BEGIN Stored data

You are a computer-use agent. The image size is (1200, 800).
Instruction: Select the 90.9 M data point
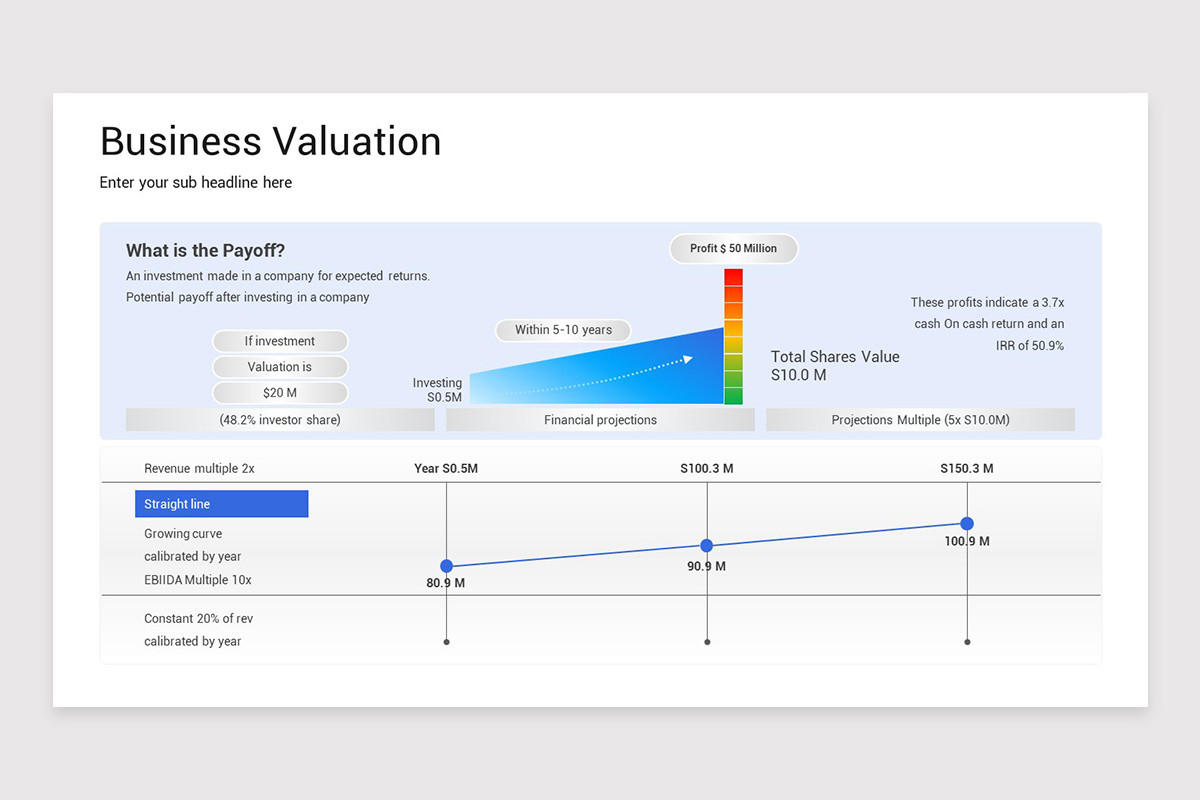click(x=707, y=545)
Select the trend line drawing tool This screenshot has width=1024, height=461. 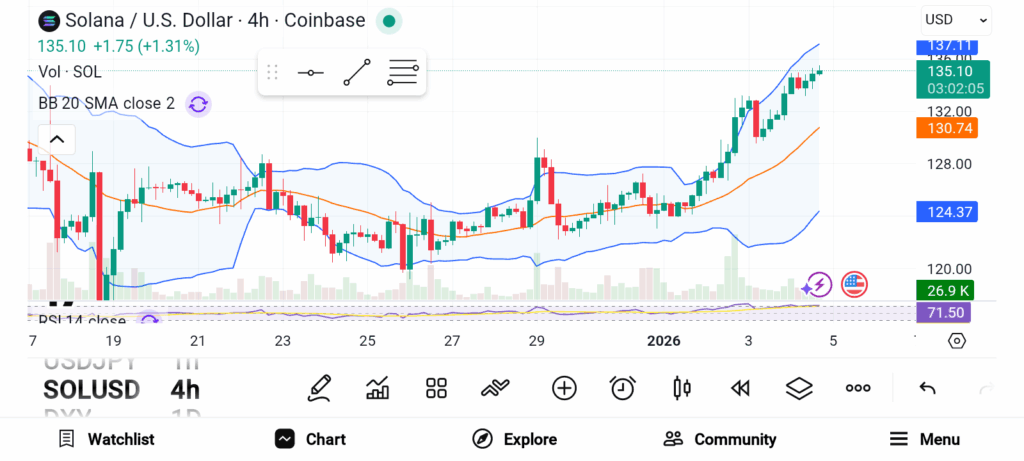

END Stored data
BEGIN Stored data

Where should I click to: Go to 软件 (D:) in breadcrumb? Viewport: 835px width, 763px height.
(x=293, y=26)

END Stored data
BEGIN Stored data

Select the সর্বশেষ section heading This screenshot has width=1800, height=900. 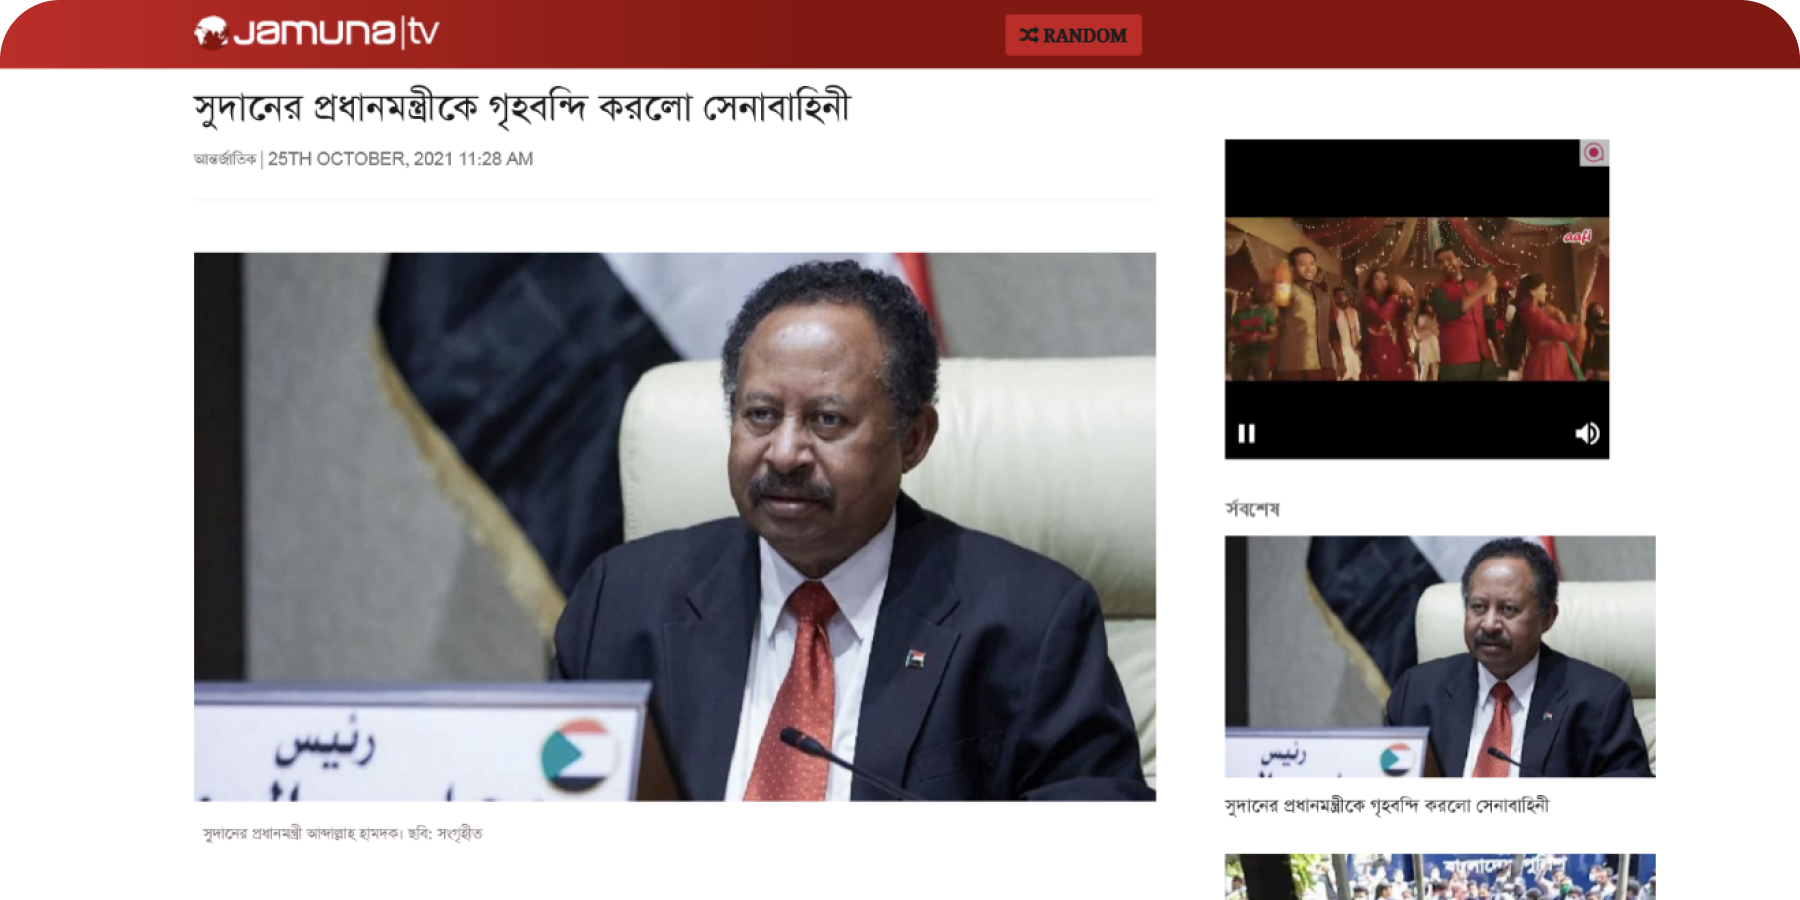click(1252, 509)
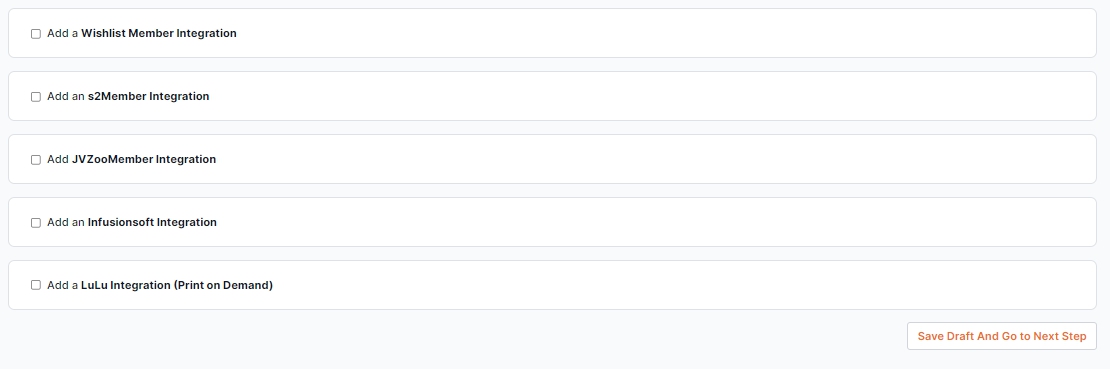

END Stored data

▸ **What this task involves**
Look above for the line with "You are a computer-use" and the line with "Select the trend"; set down those two lines and all lines between them exactly, without pictures and without anything else.

▸ **Exercise answer**
You are a computer-use agent. The image size is (1200, 800).
Instruction: Select the 90.9 M data point
click(x=707, y=545)
Select the trend line drawing tool This screenshot has width=1024, height=461. 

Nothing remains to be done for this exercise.